Google didn’t think its Bard AI was “really ready” for a product yet

News Summary:

  • Today, the president of Alphabet, Google’s parent company, said the tech giant might even have been hesitant to roll out the technology.

  • Google’s experimental AI chatbot Bard didn’t receive the warm response expected – a promotional ad for the product contained an embarrassing factual error that affected the company’s stock price and was criticized by public employees. criticized for being “in a hurry” and “sloppy” work.

“I think Google was hesitant to produce this because they thought they weren’t really ready for a product, but I think as a demo vehicle it’s a great piece of technology,” John Hennessy said. said in a keynote address at TechSurge. conference on Monday.

Hennessy also warned on Monday that AI chatbots are still in the early stages of development. And he’s not alone — Apple co-founder Steve Wozniak and OpenAI co-founder and CEO Sam Altman have expressed similar concerns.

He added that Google was slow to recommend Bard because he always gave the wrong answer. Google unveiled Bard amid strong interest in chatbot rival ChatGPT, and just a day before Microsoft launches its AI-powered Bing search engine, built using technology from OpenAI, its parent company. of ChatGPT.

“I think these models are still in their infancy – figure out how to integrate them into a product line and do it in a way that’s sensitive to accuracy, as well as issues like toxicity,” Hennessey said. know on Monday. “I think the industry struggles with that.”

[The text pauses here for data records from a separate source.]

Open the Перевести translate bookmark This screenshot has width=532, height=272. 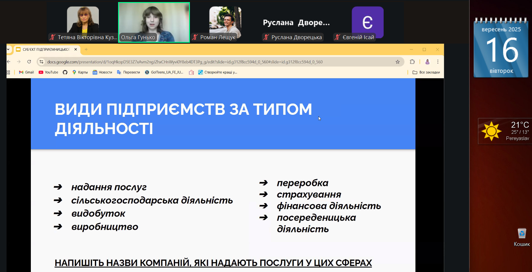128,72
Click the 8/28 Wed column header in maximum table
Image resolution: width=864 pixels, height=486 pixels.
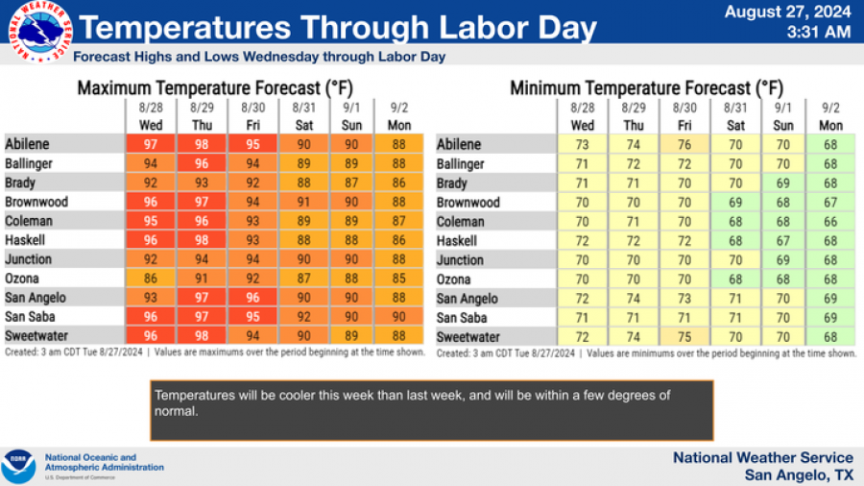pos(151,116)
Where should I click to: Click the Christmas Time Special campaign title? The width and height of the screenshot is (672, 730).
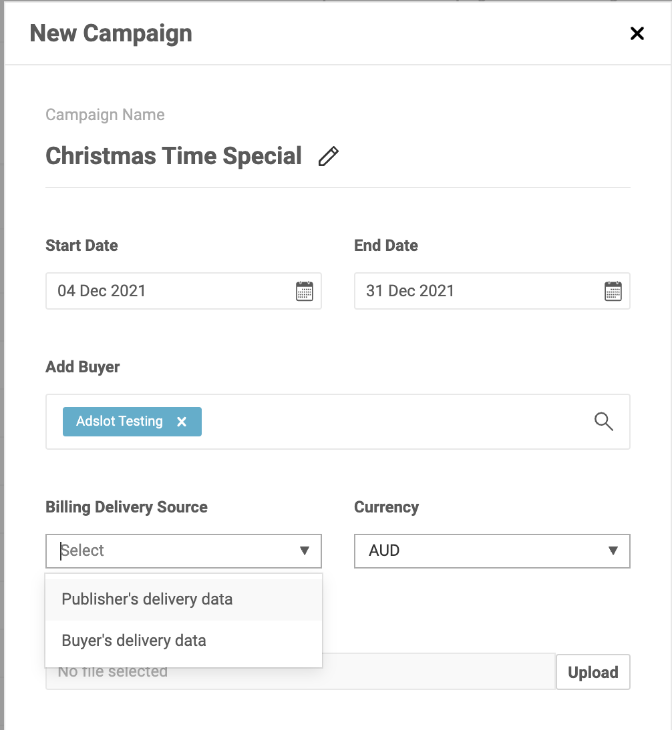point(174,156)
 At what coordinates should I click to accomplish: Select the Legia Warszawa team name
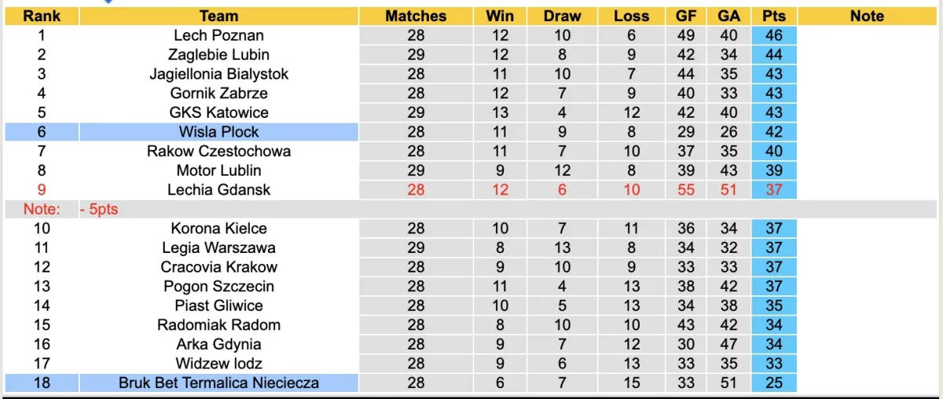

Prabhakar Raghavan, the boss of Google’s search engine, also told Welt Am Sonntag newspaper on Saturday that AI chatbots can generate false but convincing answers in a phenomenon known as “hallucinations.” .

Google has learned the hard way how bad this is. Alphabet’s stock price plummeted 9% last Wednesday after reports emerged that it gave a wrong answer to a question about NASA’s James Webb Space Telescope. At the conference, Hennessy declined to comment specifically on the public’s response to Google’s Bard.

Google did not immediately respond to an Insider’s request for comment sent outside of normal business hours.